津次郎

映画の感想+ブログ

いちど疑われたらお終い 偽りなき者 (2012年製作の映画)


4.5
ウディアレンの最盛期、ハンナとその姉妹あたりまでは、オシャレな映画監督の代表格で、文化人がよくその魅力を語っていたものです。

私は昔からウディアレンが苦手で、映画そのものにも感興できませんでしたが、とりわけ映画にまとわりつく山の手なスノビズムが嫌いでした。

今でこそ居ませんが、かつてはアレン映画の解釈をのたくる文化人が大勢いて、あれらのエスプリを解するのがオシャレと見なされていたわけです。
例えるなら、中野翠もどきがウジャウジャ居て、しきりにウディアレンを褒めそやしていたわけです。(むろん中野翠は立派な批評家です)
その雰囲気がじつにスノビズムでした。昭和の終わりごろの話です。

しかしアレン節も、時代を追うごと、徐々にありふれたペーソスになり、先年(2018)のディランファローの二度目の告発で、長年、年1でつくりつづけた監督業も、ほぼ休業状態に追い込まれてしまいました。

このセクハラ告発を、どう見るか、人それぞれですが、私にとっては残酷な美醜対決に見えます。
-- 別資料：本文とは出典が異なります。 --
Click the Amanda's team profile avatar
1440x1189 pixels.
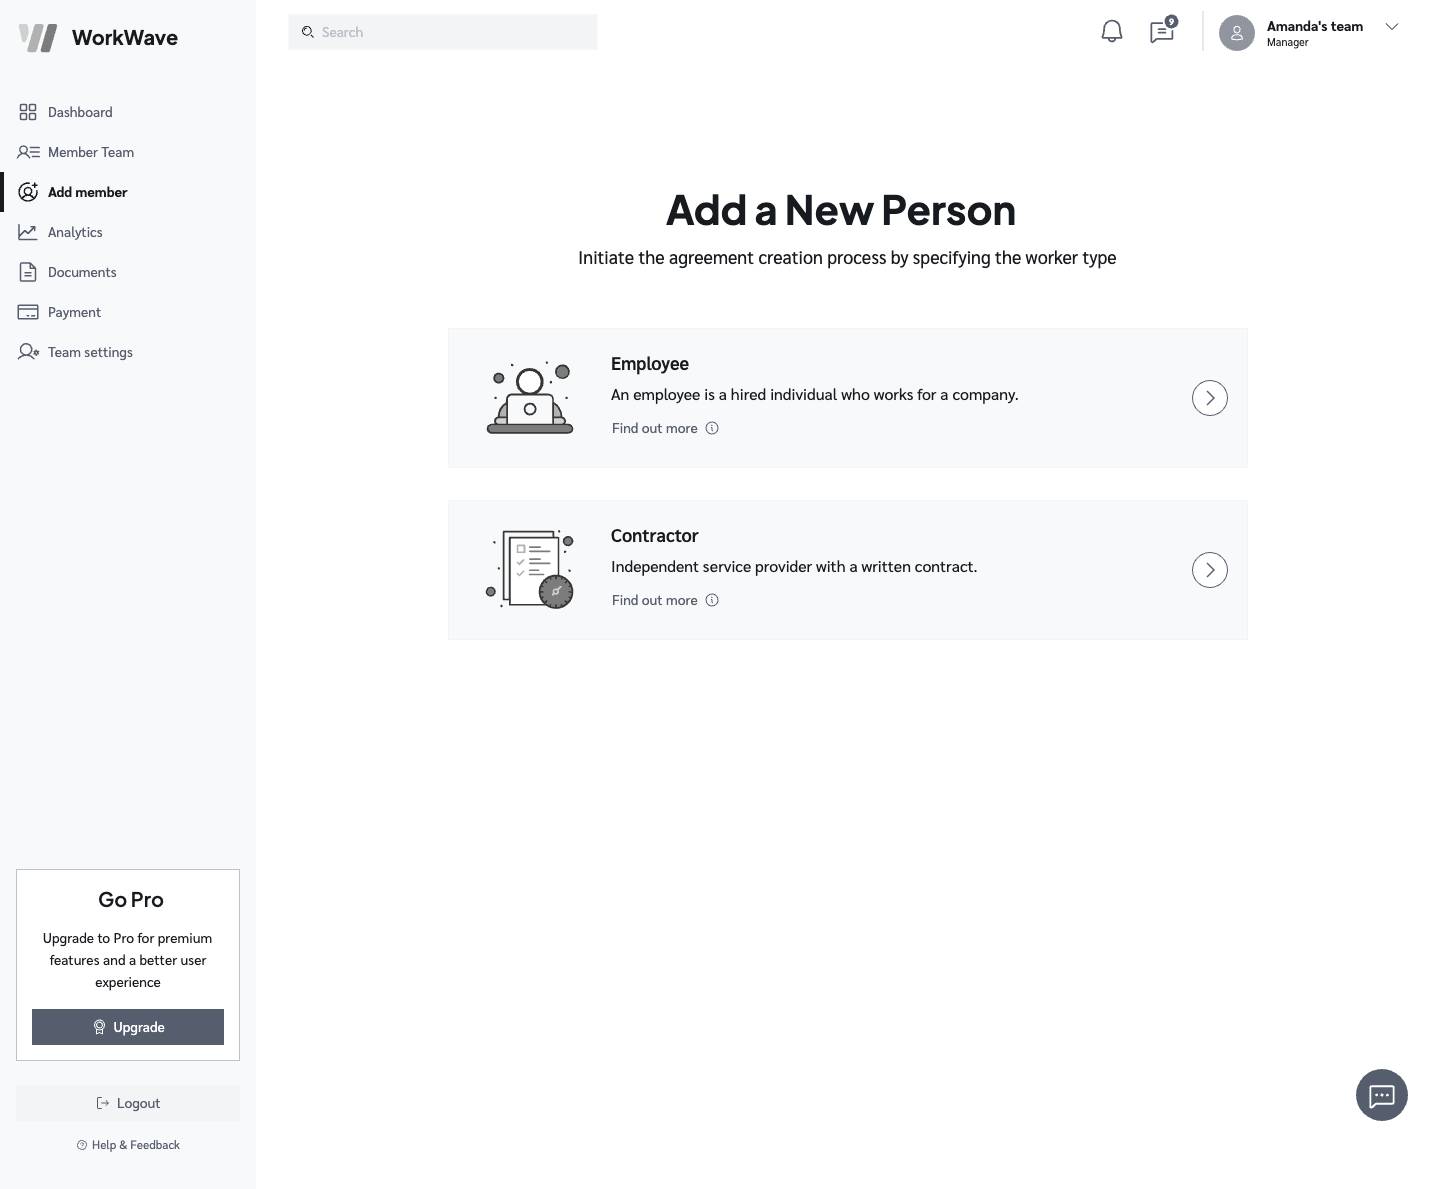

アレンと仕事をしない又は後悔していると公表した俳優はティモシーシャラメ、レベッカホール、エルファニング、エレンペイジ、ミラソルビノ、グレタガーウィグ、クロエセビニーetcといったそうそうたる美麗スターたちであり、対するのは、年老いたアレンとあの化粧っ気のないスンイーです。
何が真実なのかは解りませんが、MeTooの潮流にプラスしてスターたちの拒絶があってはアレンに分はありません。

マリオンコティヤールはこの一件を、
「私生活についてはよく知らなかったけど、養女と結婚したと聞いて、正直ちょっと気持ち悪いと思ったのを覚えているわ。撮影現場でもどこかギクシャクしていて、私にとってはあまり良い体験ではなかったし、彼と仕事をすることはもうないでしょうね。今回の報道が事実か否かは、当事者じゃないから何とも言えないけれど、ディランさんが苦しむ姿を見て胸が痛くなったということだけは確かね」
と語っていて、これは殆ど一般的な見地を代弁してしまっています。泣いて訴える女性にシンパシーを感じない人は圧倒的少数派ですし、じっさい彼は限りなく怪しいわけです。
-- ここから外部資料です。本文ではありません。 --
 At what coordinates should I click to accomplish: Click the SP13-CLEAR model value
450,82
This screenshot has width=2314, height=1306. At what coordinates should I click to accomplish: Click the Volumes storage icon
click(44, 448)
真実は知る由もありませんが、個人的にはミア側もかなり過当な感じがします。
ハリウッド俳優が養子を引き取るのは知っていますし、その行為そのものは殊勝な心がけですが、いくらなんでも引き取りすぎです。それ(多人数の養子)に自分自身を母たらしめる目的はなかったか、そんな富者の驕りを感じずにはいられないのです。ディランの告発は信じられても、結局、ミアの養子乱受容に起因があるはずです。

とはいえ、おそらくアレンはやった、と思います。
しかし当人はもちろん否認したうえで、釈明しています。曰く「そもそもこれは何年も前に決着している問題であるし、何十人もの女性から訴えられている奴(もちろんワインスタインを指しています)と、ひとりの義娘から一回だけのことを訴えられ、その他にいかなる告発の来歴もない私を一緒に語らないでくれ、ほんとに迷惑しているんだ」というものでした。
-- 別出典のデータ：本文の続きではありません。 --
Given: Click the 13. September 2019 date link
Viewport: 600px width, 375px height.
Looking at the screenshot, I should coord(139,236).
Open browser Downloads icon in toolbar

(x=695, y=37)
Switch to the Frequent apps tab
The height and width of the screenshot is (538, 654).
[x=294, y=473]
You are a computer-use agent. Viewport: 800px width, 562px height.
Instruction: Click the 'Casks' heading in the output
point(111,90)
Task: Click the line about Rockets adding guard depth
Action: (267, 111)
この気持ちは解ります。50年以上に及んで映画業界に貢献し、多大な評価を浴びながら、一回の告発によってキャリアが破綻したわけです。事実A Rainy Day in New York(2017)もお蔵入りです。

この時、私たちはそれが一度だけの過ちであろうと社会の敵になる罪を痛感します。子供にやったことは許されてはならないのです。

それは、たとえシロでも、たんなる嫌疑であろうと、生涯の汚点になってしまうのです。この映画のラストの一発の銃声はそれをあらわしていました。疑いが晴れたかに見えた後だっただけに、より一層「ビクッ」となりました。
なにしろ彼はやっていないのです。そしてそれを痛いほど知っているのは観衆だけなのです。その物凄まじいジレンマ!
ペドフィリアを許してはなりませんが、ゆめゆめ迂闊に判定してもいけません。
まったくもって見事な演出で描かれた、冷徹なドラマでした。